Soal Latihan:
Ketik ulang seluruh catatan di bawah ini baris demi baris tanpa mengubah satu karakter pun.

── Catatan Hasil Ekstraksi

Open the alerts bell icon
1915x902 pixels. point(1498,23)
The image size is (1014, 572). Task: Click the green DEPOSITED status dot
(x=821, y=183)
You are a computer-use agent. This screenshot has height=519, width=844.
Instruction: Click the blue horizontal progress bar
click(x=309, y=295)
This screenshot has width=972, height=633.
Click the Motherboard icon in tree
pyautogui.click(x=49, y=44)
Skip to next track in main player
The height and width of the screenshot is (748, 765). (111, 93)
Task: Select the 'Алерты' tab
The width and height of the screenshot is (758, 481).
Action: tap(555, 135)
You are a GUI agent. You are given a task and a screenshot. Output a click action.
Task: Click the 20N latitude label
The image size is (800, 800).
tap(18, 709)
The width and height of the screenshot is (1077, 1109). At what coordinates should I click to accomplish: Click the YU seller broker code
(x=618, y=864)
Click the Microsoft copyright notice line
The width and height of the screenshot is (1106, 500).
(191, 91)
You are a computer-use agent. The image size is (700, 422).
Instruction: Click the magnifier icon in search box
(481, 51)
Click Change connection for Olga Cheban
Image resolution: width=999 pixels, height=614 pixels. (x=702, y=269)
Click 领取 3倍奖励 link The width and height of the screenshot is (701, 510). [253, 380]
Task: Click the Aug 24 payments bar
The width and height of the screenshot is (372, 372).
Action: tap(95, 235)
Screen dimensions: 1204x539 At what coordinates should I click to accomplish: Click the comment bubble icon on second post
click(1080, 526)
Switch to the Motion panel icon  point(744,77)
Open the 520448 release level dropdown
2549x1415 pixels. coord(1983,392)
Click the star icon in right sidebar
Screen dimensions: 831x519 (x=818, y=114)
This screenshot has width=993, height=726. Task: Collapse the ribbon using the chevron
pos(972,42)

────

Hasil Latihan:
Open the alerts bell icon
1915x902 pixels. point(1498,23)
The image size is (1014, 572). Task: Click the green DEPOSITED status dot
(x=821, y=183)
You are a computer-use agent. This screenshot has height=519, width=844.
Instruction: Click the blue horizontal progress bar
click(x=309, y=295)
This screenshot has width=972, height=633.
Click the Motherboard icon in tree
pyautogui.click(x=49, y=44)
Skip to next track in main player
The height and width of the screenshot is (748, 765). (111, 93)
Task: Select the 'Алерты' tab
The width and height of the screenshot is (758, 481).
Action: tap(555, 135)
You are a GUI agent. You are given a task and a screenshot. Output a click action.
Task: Click the 20N latitude label
The image size is (800, 800).
tap(18, 709)
The width and height of the screenshot is (1077, 1109). At what coordinates should I click to accomplish: Click the YU seller broker code
(x=618, y=864)
Click the Microsoft copyright notice line
The width and height of the screenshot is (1106, 500).
(191, 91)
You are a computer-use agent. The image size is (700, 422).
Instruction: Click the magnifier icon in search box
(481, 51)
Click Change connection for Olga Cheban
Image resolution: width=999 pixels, height=614 pixels. (x=702, y=269)
Click 领取 3倍奖励 link The width and height of the screenshot is (701, 510). [253, 380]
Task: Click the Aug 24 payments bar
The width and height of the screenshot is (372, 372).
Action: tap(95, 235)
Screen dimensions: 1204x539 At what coordinates should I click to accomplish: Click the comment bubble icon on second post
click(1080, 526)
Switch to the Motion panel icon  point(744,77)
Open the 520448 release level dropdown
2549x1415 pixels. coord(1983,392)
Click the star icon in right sidebar
Screen dimensions: 831x519 (x=818, y=114)
This screenshot has width=993, height=726. Task: Collapse the ribbon using the chevron
pos(972,42)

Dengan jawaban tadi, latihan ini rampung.